Wednesday, March 30, 2011

a beautiful collision

i have been privileged to see the hand of the Lord in some of the most horrific situations on the planet. we took in a 16-year old girl who had been abducted by the LRA (a paramilitary band that sustains its activities of pillaging, rape, and slaughter by abducting children and using them as soldiers). she watched as her Congolese village was raided, her people were tortured, and her mother was hacked to death. her arms were damaged from the ropes used to tie her to a tree, and she was raped. her first day on the compound, another missionary and i walked over to the house she is living in to meet her. we introduced ourselves, shook her hand, walked outside, and both started crying. she had the most forlorn, lifeless eyes and was so heavy-laden with pain. you could see the suffering weighing her down and draining the life out of her. beholding her in that condition was one of the most horrible sights i had ever seen.

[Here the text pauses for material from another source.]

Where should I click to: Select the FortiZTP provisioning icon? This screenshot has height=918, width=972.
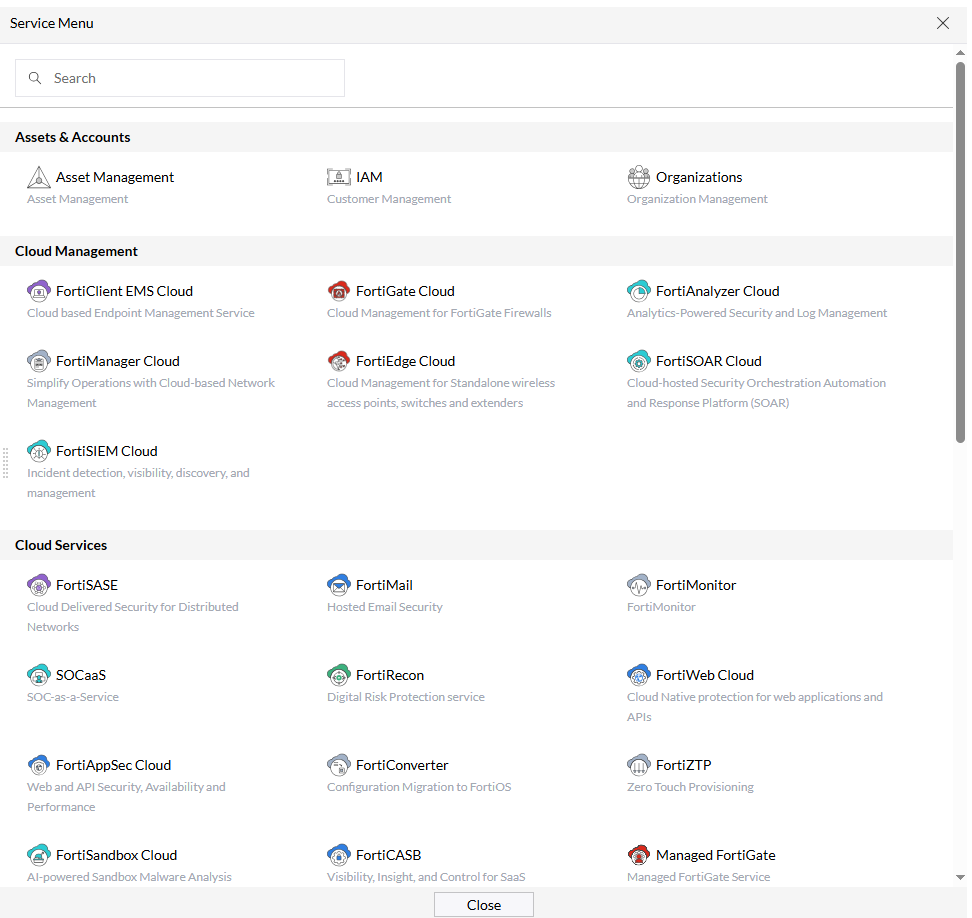pos(639,764)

i once read an account of a missionary describing her worst moment - entering a Sudanese Dinka village after government-backed soldiers had raided it. she said that more than a hundred corpses lay where they had been savagely butchered. men, women, children, even cattle, had been cut down or herded into captivity to be carried north as slaves. devastation and death confronted the eyes everywhere.

her best moment, however, immediately follows her worst. she describes it like this:

"with the raiders gone and the results of their cruelty all around, the few women still alive--husbands slain, children kidnapped into slavery, homes ruined, and they themselves brutally raped--were pulling themselves together. their first instinctive act was to make tiny crosses out of sticks and push them into the earth. what were they doing? Fashioning instant memorials to those they had lost? no. these crosses, pressed into the ground at the moment when their bodies reeled and their hearts bled, were acts of faith. as followers of Jesus Christ, they served a God whom they believed knew pain as they knew pain. blinded by grief, horribly aware theat the world would neither know nor care about their plight, they still staked their lives on the conviction that there was One who knew and cared. they were not alone."

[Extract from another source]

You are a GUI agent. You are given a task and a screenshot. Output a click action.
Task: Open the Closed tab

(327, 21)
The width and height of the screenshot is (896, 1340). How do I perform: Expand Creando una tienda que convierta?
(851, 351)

when i looked at our girl, i tangibly felt the horror of what she had suffered, and i could not fathom what it was like to have gone through it. but i knew Jesus was there, walking among that wreckage, and weeping as her heart wept, even though she may not have known it or felt it. He was there and He is with her now and He understands like no one else can, and she is beginning to realize that.

the Lord has already begun healing her. she has started to regain use of her arms, speak and interact with other children, smile. the healing is happening progressively, but she is daily improving. it is happening at the hands of our other children, who themselves have been touched by God and changed, and now they are reaching out and embracing and just being themselves. it is one of the most beautiful sights i have ever seen. the best follows the worst. beauty collides with tragedy.

isn't that the nature of who He is? He did not keep Himself distant from our suffering, but became one of us, so He knows it. but His knowing and understanding it is not the end of the story. He thrusts His beauty into it. He not only sympathizes with our pain; He brings resurrection, and i get to watch Him do it in this sweet girl's life.

David Crowder says it this way - "His divinity meets our depravity, and it's a beautiful collision."